Man sehe aktuell viele Ansteckungen in Privathaushalten, Kitas und am Arbeitsplatz, erklärte Wieler. „Denn das Virus verbreitet sich überall dort, wo Menschen sich anstecken.“ Mit dem Virus B.1.1.7 sei die Kontaktnachverfolgung noch schwieriger. Die Zahl der Patienten auf den Intensivstationen sei im Moment wieder sehr stark gestiegen, sagte Wieler. „Uns stehen sehr schwere Wochen bevor.“
Er mahnte: „Wir können diese Welle nicht mehr verhindern, aber wir müssen versuchen, sie abzuflachen.“ Wenn man sich treffe, dann möglichst im Freien, verantwortungsbewusst und mit Vorsichtsmaßnahmen. „Und bitte reisen Sie nicht – weder ins Inland noch ins Ausland.“ Die Mobilität müsse dringend eingeschränkt werden. Und: „Wenn Sie ein positives Testergebnis erhalten, informieren Sie selbstständig Ihre Kontakte“, appellierte Wieler.

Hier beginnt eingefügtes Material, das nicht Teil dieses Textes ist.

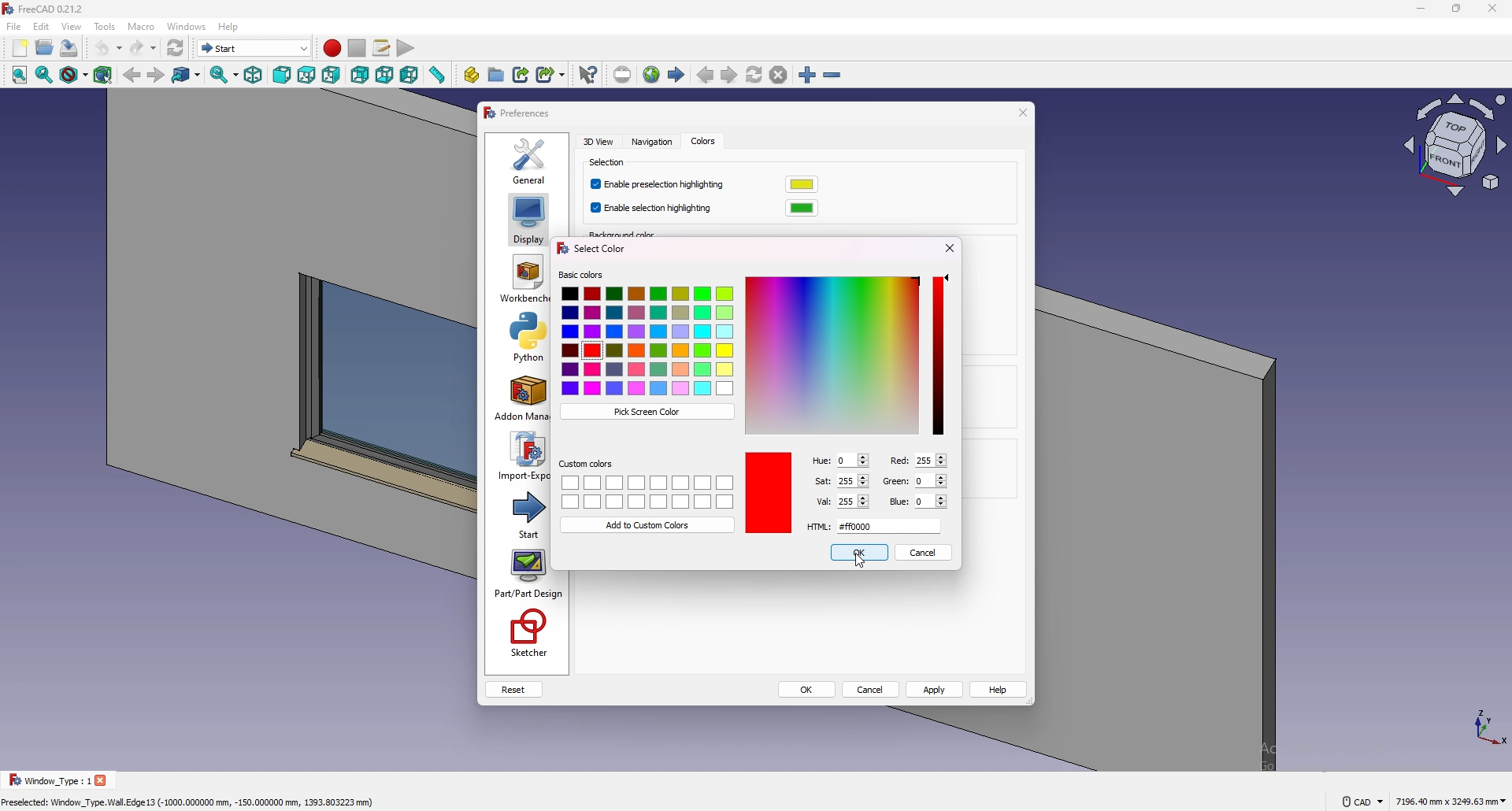  I want to click on measure distance, so click(438, 75).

Auch Spahn zeichnete für die nächste Zeit ein düsteres Bild. „Momentan steigen die Zahlen zu schnell und die Virusvarianten machen die Lage besonders gefährlich“, sagte er. „Wenn das ungebremst weitergeht, laufen wir Gefahr, dass unser Gesundheitssystem im Laufe des Aprils an seine Belastungsgrenze kommt.“ Spahn warnte weiter: „Wenn wir nicht sofort massiv gegensteuern, werden die Folgen gravierend sein.“
Spahn sagte, Umfragen zeigten, dass es auch in der Bevölkerung einen steigenden Anteil gebe, der sich mehr Auflagen wünsche. Im am Freitag veröffentlichen aktuellen Politbarometer von ZDF und Tagesspiegel äußerten tatsächlich 36 Prozent der Befragten die Ansicht, die Corona-Schutzmaßnahmen müssten verschärft werden. Dies ein Plus von 18 Prozentpunkten gegenüber dem Vormonat. Allerdings halten auch ganze 26 Prozent (+3) der Befragten die geltenden Regeln für übertrieben, für 31 Prozent sind sie „gerade richtig“ (- 24).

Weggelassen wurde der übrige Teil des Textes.